Saved entries:
::::::::

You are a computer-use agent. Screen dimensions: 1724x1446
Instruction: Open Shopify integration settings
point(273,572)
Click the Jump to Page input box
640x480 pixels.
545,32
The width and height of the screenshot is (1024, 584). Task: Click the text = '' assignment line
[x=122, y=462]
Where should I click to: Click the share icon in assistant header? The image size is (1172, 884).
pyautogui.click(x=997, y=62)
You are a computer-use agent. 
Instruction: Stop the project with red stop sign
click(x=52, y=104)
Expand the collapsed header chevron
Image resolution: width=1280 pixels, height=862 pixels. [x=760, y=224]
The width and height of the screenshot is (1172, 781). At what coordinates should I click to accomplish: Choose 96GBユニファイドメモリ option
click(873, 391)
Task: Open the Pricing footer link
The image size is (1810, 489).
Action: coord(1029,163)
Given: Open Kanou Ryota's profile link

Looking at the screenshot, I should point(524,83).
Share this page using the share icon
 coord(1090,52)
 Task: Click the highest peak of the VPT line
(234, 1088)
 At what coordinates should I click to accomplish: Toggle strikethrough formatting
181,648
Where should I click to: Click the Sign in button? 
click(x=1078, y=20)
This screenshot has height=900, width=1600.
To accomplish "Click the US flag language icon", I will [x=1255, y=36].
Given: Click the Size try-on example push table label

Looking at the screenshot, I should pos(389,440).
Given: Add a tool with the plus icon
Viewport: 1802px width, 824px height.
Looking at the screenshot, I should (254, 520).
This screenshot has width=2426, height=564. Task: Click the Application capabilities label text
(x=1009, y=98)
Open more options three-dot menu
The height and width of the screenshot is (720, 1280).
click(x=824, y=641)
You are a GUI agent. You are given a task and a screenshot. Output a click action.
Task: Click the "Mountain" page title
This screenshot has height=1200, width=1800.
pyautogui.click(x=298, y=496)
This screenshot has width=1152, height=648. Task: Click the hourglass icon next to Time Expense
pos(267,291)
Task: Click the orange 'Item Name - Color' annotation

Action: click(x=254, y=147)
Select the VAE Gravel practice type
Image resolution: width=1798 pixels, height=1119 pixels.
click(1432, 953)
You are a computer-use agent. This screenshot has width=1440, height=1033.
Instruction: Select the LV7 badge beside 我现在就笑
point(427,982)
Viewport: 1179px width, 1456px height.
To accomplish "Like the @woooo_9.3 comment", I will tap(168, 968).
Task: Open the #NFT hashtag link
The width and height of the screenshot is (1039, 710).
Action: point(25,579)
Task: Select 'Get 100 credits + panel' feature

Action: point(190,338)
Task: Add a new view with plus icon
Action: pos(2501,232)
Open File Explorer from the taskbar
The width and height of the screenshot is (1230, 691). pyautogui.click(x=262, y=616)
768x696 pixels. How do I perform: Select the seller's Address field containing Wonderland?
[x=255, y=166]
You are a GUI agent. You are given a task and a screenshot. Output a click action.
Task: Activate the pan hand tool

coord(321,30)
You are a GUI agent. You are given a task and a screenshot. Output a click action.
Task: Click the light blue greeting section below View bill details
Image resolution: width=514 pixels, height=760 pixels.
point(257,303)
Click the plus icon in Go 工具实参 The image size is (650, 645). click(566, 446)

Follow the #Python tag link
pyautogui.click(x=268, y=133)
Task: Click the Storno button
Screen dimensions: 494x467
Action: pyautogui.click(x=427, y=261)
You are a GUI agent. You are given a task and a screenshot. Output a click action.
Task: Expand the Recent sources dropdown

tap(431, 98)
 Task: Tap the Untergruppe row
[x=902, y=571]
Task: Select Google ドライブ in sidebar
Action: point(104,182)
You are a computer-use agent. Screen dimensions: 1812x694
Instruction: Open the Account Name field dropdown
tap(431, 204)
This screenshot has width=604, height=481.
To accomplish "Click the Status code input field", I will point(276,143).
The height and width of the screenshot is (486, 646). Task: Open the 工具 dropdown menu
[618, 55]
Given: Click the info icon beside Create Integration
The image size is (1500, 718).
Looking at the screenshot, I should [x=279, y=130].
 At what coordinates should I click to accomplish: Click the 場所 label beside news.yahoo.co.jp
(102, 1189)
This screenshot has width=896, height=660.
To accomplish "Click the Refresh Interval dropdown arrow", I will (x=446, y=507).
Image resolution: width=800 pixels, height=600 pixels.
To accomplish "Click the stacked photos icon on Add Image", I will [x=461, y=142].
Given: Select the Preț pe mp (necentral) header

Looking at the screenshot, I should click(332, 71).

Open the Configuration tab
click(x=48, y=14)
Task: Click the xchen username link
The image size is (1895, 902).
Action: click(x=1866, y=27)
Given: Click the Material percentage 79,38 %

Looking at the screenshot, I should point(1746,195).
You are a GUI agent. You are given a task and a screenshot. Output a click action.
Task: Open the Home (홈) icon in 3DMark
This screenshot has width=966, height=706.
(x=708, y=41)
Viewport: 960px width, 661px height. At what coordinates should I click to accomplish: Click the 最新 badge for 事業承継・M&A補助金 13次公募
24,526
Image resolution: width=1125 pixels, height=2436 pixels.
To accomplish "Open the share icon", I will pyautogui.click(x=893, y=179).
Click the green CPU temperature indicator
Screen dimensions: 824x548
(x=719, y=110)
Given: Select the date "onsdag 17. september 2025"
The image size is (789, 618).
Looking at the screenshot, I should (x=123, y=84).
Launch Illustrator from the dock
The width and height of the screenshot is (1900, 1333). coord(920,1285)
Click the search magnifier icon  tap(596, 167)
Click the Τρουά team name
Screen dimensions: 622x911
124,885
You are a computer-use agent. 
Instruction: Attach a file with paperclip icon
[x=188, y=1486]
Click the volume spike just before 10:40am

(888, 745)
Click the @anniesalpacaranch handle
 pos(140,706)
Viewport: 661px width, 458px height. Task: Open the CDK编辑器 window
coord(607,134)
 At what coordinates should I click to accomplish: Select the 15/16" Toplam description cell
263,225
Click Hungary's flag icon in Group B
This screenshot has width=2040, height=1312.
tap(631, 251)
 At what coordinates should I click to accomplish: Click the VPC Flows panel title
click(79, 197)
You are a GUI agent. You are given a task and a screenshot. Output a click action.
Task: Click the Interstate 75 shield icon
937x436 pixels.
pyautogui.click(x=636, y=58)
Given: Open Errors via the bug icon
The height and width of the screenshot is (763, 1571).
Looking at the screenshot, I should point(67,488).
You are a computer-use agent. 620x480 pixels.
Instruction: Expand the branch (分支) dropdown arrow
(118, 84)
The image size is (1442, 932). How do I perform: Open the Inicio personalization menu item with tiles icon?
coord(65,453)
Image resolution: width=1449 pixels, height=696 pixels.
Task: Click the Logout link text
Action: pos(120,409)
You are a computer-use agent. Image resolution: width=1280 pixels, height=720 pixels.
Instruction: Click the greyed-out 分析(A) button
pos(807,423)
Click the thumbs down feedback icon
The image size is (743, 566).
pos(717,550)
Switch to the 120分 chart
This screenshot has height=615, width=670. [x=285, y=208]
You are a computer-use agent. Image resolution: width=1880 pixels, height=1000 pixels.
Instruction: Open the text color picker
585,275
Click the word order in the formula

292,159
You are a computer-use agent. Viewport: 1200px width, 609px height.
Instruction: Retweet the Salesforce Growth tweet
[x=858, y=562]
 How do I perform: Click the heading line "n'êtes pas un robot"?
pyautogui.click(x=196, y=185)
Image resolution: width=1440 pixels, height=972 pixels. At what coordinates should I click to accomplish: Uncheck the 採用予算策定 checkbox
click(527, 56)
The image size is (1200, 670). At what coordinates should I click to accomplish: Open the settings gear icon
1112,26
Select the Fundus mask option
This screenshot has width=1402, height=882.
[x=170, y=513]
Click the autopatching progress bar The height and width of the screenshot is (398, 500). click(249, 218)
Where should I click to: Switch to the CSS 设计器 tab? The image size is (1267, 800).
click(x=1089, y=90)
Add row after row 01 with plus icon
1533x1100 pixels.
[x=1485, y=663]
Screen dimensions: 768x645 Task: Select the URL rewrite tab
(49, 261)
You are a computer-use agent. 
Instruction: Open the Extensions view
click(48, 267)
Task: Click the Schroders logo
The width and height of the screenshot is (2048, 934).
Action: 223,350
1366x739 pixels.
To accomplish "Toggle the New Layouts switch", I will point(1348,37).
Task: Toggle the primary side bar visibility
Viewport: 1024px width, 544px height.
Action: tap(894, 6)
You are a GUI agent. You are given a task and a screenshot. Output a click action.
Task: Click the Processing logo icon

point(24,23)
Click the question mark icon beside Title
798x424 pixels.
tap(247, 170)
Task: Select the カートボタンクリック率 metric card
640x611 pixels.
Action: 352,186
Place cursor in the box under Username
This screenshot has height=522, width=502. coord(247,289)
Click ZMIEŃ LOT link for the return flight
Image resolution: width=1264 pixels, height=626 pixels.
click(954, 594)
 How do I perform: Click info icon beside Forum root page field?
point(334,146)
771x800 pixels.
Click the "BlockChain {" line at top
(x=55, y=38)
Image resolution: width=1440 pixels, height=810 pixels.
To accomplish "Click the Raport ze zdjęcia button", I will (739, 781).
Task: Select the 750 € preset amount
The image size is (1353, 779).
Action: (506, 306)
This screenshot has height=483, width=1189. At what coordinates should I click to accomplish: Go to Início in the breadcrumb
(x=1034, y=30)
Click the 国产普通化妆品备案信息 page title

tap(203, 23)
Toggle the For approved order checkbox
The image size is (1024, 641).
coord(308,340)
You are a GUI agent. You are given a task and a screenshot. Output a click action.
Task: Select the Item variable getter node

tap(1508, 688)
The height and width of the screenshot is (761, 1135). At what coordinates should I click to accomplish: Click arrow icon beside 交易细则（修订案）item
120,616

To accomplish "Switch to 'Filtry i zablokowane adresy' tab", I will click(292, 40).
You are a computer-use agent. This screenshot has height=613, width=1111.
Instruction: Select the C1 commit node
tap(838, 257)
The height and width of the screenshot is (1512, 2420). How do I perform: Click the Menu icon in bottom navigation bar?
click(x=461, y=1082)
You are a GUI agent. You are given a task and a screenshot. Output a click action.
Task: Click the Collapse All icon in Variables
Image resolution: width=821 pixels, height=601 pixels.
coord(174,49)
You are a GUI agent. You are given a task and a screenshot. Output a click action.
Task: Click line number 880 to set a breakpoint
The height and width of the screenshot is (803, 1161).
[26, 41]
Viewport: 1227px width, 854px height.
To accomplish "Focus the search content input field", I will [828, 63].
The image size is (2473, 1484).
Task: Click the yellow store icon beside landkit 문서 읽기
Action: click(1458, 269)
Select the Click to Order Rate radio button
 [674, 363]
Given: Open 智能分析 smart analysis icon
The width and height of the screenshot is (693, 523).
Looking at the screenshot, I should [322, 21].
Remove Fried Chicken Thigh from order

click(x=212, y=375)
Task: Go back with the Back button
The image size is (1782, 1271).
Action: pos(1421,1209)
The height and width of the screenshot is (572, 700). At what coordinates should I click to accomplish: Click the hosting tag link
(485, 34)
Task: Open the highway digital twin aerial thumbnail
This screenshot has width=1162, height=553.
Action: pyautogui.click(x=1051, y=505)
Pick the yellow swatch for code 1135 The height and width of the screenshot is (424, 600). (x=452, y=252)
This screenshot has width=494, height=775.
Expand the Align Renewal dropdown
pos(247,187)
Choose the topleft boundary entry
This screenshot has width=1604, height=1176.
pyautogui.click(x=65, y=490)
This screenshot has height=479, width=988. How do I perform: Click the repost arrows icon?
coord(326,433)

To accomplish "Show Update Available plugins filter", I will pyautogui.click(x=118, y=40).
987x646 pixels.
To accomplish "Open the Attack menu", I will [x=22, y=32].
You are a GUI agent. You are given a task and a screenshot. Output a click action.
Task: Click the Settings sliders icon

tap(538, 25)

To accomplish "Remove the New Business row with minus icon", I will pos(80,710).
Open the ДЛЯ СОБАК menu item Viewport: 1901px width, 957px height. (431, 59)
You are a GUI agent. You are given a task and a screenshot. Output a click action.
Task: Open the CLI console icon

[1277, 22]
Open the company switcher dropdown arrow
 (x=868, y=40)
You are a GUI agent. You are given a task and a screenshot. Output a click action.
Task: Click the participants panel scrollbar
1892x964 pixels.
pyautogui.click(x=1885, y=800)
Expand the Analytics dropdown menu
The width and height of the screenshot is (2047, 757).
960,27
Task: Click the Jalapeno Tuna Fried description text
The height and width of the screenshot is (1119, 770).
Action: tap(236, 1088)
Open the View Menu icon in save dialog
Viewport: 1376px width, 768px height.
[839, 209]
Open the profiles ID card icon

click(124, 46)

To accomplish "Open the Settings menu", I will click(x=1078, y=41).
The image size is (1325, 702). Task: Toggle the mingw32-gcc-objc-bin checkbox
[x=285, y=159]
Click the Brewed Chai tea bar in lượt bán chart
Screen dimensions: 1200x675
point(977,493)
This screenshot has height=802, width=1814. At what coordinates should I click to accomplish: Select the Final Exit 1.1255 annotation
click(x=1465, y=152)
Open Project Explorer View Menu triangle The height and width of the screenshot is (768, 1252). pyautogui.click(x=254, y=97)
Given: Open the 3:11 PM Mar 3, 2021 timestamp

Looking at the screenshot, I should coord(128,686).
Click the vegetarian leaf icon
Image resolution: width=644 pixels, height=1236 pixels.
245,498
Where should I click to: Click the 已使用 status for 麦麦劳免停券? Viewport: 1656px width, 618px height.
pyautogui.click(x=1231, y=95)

::::::::

Task details: Whenever the string "code" turns up in a line above, copy that line out.

Exercise response:
To accomplish "Click the Status code input field", I will point(276,143).
Pick the yellow swatch for code 1135 The height and width of the screenshot is (424, 600). (x=452, y=252)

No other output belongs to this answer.